Climate change is inevitable but the amount of change can still be affected. Preventing carbon emissions now will absolutely be cheaper that paying for mitigations in the future.

The amount of warming is very important. An increase from 1.5C to 2.0C will kill an additional 100 million people from air pollution alone.

To the second: even if stopping climate change is impossible, slowing it is tremendously valuable.
If you want to better understand the argument take a look at Bjorn Lomborg's talks https://www.lomborg.com, basically the argument is that even the strictest regulations are going to have a very small effect on the climate in 100 years, and for every dollar spent now we save merely cents in the future. So instead of implementing economically non-profitable measures, it is better to invest much more into research, and into helping poor countries, which will allow us to find better technologies to fight with climate change.

I am not sure what i think about this argument yet, but it seems like it may be reasonable.

Yet Bjorn Lomborg is pro carbon tax.
There are many different ways to implement carbon tax.

His proposal to replace other regulations with a small and uniform carbon tax, is bound to make both proponents and opponents of carbon tax unhappy (which may be a sign that it is a reasonable proposal:)

https://beta.theglobeandmail.com/report-on-business/rob-comm...

A carbon tax doesn't imply spending money, only moving it and changing the incentives. Money is only spent once it pays for some limited resource, whether that's human time or a truckload of ore.
> technologies to fight with climate change

Climate change isn't a technical problem; it's a social problem.

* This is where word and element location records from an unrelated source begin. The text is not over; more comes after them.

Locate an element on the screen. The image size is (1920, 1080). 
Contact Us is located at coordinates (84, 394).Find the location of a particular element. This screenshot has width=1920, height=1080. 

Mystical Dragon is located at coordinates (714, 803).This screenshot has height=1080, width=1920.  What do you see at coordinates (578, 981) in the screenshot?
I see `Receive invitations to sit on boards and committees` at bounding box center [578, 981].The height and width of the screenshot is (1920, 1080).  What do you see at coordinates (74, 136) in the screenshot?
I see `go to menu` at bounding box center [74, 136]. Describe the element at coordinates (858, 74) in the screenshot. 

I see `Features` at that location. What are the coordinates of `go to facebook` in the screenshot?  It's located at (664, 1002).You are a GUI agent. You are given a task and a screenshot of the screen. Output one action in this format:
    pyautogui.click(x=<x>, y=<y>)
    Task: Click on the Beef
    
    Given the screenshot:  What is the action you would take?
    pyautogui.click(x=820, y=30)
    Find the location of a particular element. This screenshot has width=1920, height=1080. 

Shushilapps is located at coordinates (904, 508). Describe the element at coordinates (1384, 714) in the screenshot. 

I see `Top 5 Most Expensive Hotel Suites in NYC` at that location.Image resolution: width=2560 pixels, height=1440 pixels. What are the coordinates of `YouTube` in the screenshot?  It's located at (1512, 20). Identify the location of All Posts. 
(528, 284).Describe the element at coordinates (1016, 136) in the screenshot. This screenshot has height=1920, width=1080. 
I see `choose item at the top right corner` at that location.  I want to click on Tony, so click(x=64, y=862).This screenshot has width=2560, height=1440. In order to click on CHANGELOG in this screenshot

“Advanced” economies rely on otherwise-unnecessary consumption of resources, irrespective of environmental damage, because there's no effective social penalty for harming the environment.

Clean energy won't help: demand always increases at least as fast as supply.

There is a social penalty. If you try to burn garbage in your yard your neighbours will not allow it. But the price cannot be larger than life, so when it is freezing outside and there is nothing else to burn, they won't mind the smoke, and will come to the warmth of fire instead.

Even if we stopped all unnecessary consumption, and kept only the minimum necessary for life, we would not make significant impact on climate change, because with the current number of people CO2 will still accumulate, and would become problem some time later.

If energy is clean, it simply will not cause global warming, independently of demand, but we do not even need to make it clean, we simply need to use the CO2 (e.g. by creating forests in deserts) or to use some other technology to gain fine grained control over the climate.

The government is already is regulating carbon. California has a cap and trade program, for example, and this court case in 2007 forced the EPA "to regulate carbon dioxide and other greenhouse gases (GHGs) as pollutants."

https://en.wikipedia.org/wiki/Massachusetts_v._Environmental...

Very little has actually come out of that '07 case though. There were the Paris Climate Accords but those and the clean energy plan designed to actually achieve them were immediately ripped up so as much as they're legally required to there's not actually much being done at the EPA that isn't rolling back regulations.